Where previous attempts focused on traditional approval pathways, Therefor Group focused on a collaborative and advocacy-led approach, with planners, strategists, surveyors, designers, artists, service providers and authorities brought together for frequent shared conversations to overcome barriers that had previously stood in the way.
This approach resulted in a workable pathway where none had existed before, and saw complex flooding, access, amenity and neighbour issues were addressed holistically.
By focusing efforts on problem solving rather than gatekeeping, Therefor Group successfully created a shared vision by translating cultural, community and economic outcomes into language that resonated across disciplines and agencies. Additionally, with the site already in frequent use by mural artists who often found it challenging to find suitable workspaces and accommodation nearby, there was a natural opportunity for the site to evolve to a mixed-use precinct.

Where others had viewed the site’s organic status as an arts hub as a restraint, Therefor Group saw an opportunity to build on this unique identity while preserving and amplifying an already established Indigenous arts hub. To do so, Therefor Group positioned existing artists at the centre of the solution by creating affordable, spacious workspaces and homes for artists and the wider community, supporting long term community activity and infrastructure.
This approach, combined with leveraging the site’s status as a transition site identified by the Brisbane City Council to support strategic policy objectives by repurposing surplus industrial land, has allowed Therefor Group to transform an underperforming and previously unviable asset into an approved, multi-staged, mixed-use precinct.

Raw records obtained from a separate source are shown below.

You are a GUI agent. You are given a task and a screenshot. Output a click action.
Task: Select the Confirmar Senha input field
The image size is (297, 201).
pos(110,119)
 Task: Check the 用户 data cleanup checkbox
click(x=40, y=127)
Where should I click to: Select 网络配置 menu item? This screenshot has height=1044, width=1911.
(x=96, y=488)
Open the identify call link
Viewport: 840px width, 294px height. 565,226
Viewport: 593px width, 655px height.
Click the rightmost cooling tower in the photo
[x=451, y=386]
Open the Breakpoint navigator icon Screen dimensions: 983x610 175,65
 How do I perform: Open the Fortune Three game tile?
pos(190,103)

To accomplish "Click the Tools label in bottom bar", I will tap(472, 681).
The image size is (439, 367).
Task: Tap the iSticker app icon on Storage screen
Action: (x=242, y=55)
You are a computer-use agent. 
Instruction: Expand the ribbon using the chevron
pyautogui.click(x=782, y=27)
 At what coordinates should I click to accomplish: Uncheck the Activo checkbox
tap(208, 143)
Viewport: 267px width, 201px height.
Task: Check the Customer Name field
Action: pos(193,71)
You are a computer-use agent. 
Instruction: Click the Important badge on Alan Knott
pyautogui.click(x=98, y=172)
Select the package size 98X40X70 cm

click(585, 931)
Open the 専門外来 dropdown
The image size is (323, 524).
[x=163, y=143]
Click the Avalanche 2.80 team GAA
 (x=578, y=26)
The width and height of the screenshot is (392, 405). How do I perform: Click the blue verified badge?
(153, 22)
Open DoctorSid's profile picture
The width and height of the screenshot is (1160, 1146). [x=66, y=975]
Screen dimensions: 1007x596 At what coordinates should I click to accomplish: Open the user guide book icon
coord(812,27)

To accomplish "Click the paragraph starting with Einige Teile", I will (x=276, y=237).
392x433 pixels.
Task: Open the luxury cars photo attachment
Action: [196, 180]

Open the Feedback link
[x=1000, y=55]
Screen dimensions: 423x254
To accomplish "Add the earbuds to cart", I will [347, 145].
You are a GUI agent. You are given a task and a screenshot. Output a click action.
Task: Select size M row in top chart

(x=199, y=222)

Now an emerging cultural hub with plans for a series of apartment buildings and retail and entertainment amenities, the Paint Factory’s values-led, precinct-scale methodology provides a replicable framework for unlocking complex, underperforming industrial sites – particularly where multiple stakeholders, policy inertia and competing land-use demands intersected.

With Queensland undergoing an exponential wave of growth, Therefor Group urges others to consider unorthodox approval pathways, including unlikely collaborations, leveraging neighbourhood character and unique attributes as a driver and engaging consistently with both government and local communities to identify alignment opportunities.
As a true mixed-use facility founded by a decade of advocacy, the Paint Factory is a testament to the strategic thinking, creativity and collaboration required more broadly across Brisbane to respond to the city’s growing need for sustainable and vibrant housing and community infrastructure.